#### RECORDED INFORMATION
[Start of Attachment]
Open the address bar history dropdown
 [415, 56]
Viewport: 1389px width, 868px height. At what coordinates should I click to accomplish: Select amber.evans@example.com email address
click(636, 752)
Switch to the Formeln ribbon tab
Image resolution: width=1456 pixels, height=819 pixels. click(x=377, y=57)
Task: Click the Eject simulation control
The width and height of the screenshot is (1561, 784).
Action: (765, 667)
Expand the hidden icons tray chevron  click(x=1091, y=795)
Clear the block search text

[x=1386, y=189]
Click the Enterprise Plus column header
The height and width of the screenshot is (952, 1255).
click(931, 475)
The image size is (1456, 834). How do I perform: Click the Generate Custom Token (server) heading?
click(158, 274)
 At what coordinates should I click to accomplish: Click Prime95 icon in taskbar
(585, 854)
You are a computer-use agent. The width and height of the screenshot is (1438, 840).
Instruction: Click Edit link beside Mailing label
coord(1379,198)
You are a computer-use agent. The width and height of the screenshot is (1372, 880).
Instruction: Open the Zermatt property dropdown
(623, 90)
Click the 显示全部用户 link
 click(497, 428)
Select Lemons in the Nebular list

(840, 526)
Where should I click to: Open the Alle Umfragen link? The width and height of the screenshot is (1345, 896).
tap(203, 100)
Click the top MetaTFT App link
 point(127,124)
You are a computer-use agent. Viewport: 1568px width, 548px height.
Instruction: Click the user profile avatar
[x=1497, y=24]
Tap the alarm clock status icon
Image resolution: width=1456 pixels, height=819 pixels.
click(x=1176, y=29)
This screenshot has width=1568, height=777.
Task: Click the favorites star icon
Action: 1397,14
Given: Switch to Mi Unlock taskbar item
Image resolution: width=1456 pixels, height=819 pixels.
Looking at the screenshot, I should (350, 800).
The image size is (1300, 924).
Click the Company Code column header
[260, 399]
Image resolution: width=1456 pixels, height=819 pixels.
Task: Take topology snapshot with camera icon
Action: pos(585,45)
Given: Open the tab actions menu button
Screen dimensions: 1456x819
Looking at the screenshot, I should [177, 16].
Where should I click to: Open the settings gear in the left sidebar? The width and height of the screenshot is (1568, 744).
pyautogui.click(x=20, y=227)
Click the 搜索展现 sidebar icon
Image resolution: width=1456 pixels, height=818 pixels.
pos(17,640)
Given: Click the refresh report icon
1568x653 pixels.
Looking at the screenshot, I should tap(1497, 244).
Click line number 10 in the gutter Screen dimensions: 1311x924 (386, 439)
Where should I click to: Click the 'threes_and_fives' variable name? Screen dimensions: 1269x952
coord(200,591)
[End of Attachment]
#### WORK TO BE COMPLETED
What is needed is a single figure, the number of lines in the entries above that contain "Given".

#### THE COMPLETED TASK
3